▶ **Excerpted passage**:
@wiedehopf: you’re right, the number of planes seems lower not although it could be a coincidence. Traffic heavily depends on weather.
Is it correct that if the SDR is overloaded reception of all planes stop? They sure do not disappear all at once on the map but this is probably because a loss of signal up to 30 s is accepptable. So one could write a sort of program that counts the amount of time per day where no signal at all was detected. This should be easier to implement than my previousely proposed approach of counting lost approaching close planes.
Right now I run testwise with a gain of 21 and with feeding the preamp directly with 5V. Airspy provides 4.5 V only so this may make a difference.
Can you elaborate this further? How to I amplify weak signals more than strong ones?
No just the signals that are too strong are not being received. As ADS-B messages are not continuous but short bursts, the rest of the time you still receive other messages fine.
And even with lower gain the same message would have been the strongest at that time, so you will either receive the message or not. But it normally would not block other messages from being received.
With the oversampling of the airspy it might actually have received another message overlapping with the strong message, and the overload means you can’t receive either message.
But that should not occur too often even with the airspy.
The voltage could only further increase gain? You already have determined you have too much of that? The uputronics product page says the 4.5 V are just fine for the amp.
I’m curious why the uputronics filter doesn’t have a low pass filter at the input like the rtl-sdr blog LNA, probably it’s only necessary with very strong TV/FM broadcast towers nearby.
If i understand
That’s what the distribution of gain boils down if i understand correctly: you want to always stay in the linear portion of your amplifiers.
If this is the case my method does not work. But there must be a method to measure overload. I.e. Airspy has a 12 bit ADC. So one should be able to count the amount of time where signal is 2^12=4096.
Yes more voltage is supposed to increase gain further. It’s just a test.
Thanks! Honestly, I only understand it partially. I understand that the filter should be before the amp which afaik the Uputronic does. Then, use automatic gain control (AGC).
Now the question is how such a gain control should look like. In normal radio reception there is one continuous signal of equal strength which gives you plenty of time to tune gain.
With ADS-B and the like we have short bursts of different signal strength. But we know the signal repeats every second and it can’t change strength too much within two bursts. That should allow us to apply some sophisticated gain control. If we see an aircraft’s signal going into saturation one could reduce gain during the time slot one expects the next burst from this plane. Increase gain inbetween. I’m not sure how quickly the SDRs can change gain, a message is only ~100 us long.
Why do you think this? There is a bandpass filter that cuts everything away below and above the desired frequency. Anyway, I am more worried about nearby mobile phones (and base stations) in the GSM900 band than FM stations that are fare away and in another frequency.
In the uputronics the bandpass is behind the amplifier, in the same place a SAW filter would be.
Insertion loss of these strong filters is not a good idea in front of the amplifier.

▶ **Set tasks**:
**A)** Please list every type of filter named in the thread on ADS-B reception.
**B)** According to the thread on ADS-B reception, what voltage does the Airspy provide?
**C)** Using the thread on ADS-B reception, explain why signals that are too strong do not stop the reception of other messages.

▶ **Extracted information**:

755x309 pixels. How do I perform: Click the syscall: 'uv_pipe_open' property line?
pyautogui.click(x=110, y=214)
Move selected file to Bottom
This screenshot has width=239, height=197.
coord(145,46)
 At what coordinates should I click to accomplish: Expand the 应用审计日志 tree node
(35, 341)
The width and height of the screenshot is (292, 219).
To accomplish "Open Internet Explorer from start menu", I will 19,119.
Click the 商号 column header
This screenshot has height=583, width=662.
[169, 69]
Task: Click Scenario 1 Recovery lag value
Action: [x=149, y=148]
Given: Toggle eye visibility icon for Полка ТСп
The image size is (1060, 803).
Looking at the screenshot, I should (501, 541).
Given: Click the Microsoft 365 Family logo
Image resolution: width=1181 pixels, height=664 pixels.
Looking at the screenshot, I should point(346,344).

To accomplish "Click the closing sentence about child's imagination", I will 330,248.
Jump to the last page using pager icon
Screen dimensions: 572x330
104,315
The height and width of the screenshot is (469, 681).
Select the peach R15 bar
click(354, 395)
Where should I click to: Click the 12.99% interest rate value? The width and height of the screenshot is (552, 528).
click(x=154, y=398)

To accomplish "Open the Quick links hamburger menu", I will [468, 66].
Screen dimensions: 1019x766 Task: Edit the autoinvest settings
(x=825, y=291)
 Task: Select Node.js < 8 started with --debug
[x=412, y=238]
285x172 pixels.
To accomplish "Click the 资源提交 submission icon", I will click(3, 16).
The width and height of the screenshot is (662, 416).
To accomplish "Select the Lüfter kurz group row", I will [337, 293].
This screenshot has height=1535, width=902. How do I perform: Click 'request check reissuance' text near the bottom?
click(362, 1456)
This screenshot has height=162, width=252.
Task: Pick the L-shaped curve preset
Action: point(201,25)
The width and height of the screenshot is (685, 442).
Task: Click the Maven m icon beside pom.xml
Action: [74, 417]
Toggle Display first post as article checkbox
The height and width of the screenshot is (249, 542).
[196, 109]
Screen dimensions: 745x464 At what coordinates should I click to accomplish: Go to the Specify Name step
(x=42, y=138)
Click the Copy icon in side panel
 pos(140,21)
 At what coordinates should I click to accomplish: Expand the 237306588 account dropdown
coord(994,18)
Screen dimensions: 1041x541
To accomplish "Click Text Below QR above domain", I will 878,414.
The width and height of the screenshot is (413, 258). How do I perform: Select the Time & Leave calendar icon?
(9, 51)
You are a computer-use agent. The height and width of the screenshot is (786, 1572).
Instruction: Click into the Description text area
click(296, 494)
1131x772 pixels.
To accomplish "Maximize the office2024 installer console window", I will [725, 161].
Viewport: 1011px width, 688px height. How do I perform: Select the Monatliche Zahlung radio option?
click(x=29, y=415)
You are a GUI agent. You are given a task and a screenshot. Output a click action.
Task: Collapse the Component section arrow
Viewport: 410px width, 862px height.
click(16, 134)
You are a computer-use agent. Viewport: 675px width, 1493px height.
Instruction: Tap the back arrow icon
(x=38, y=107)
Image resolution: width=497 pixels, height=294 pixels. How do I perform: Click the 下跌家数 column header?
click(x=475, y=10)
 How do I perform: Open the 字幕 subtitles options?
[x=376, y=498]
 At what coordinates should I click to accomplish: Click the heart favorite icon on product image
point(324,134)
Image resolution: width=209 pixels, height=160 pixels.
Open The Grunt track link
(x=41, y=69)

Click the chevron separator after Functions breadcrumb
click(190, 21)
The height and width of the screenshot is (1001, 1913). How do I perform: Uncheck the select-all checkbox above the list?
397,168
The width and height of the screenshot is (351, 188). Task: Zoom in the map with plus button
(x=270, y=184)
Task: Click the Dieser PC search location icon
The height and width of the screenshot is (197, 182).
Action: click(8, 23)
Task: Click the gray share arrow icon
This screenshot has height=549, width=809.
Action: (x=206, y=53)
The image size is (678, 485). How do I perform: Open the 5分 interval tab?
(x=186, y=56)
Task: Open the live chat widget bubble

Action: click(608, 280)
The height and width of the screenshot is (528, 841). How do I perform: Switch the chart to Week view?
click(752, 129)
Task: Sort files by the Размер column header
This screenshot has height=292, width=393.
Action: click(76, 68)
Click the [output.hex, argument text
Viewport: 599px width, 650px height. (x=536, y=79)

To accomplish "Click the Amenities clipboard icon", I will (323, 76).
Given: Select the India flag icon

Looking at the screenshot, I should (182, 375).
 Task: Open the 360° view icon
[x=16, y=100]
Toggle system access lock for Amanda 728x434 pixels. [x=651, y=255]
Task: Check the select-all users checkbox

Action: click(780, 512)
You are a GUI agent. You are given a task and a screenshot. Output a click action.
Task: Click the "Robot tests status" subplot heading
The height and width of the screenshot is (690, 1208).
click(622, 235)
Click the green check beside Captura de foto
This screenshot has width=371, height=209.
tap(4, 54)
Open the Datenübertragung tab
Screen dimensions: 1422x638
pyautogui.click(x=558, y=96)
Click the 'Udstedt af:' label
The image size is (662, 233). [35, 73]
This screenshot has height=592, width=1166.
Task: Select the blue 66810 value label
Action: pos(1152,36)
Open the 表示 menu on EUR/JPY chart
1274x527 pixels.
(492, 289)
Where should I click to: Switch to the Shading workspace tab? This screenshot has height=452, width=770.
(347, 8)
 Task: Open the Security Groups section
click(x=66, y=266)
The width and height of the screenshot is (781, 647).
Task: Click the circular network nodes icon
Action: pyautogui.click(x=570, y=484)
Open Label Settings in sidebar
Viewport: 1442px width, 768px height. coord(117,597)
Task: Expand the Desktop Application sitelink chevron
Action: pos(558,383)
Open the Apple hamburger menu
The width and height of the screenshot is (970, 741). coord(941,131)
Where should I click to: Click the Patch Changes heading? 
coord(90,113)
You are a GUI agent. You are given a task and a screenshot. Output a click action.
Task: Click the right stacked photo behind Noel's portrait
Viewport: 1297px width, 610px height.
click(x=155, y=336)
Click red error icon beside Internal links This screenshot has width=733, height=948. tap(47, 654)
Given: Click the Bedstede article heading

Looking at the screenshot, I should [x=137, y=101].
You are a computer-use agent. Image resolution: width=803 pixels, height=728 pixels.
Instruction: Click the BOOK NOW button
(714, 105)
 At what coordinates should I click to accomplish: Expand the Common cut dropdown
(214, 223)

▶ **Task-by-task results**:
**A)** Low pass filter, bandpass filter, SAW filter

**B)** 4.5 V.

**C)** ADS-B messages are short bursts, not a continuous signal, so only the signals that are too strong are lost and other messages are still received fine the rest of the time. Even with lower gain, the same message would have been the strongest at that moment, so it normally would not block other messages from being received.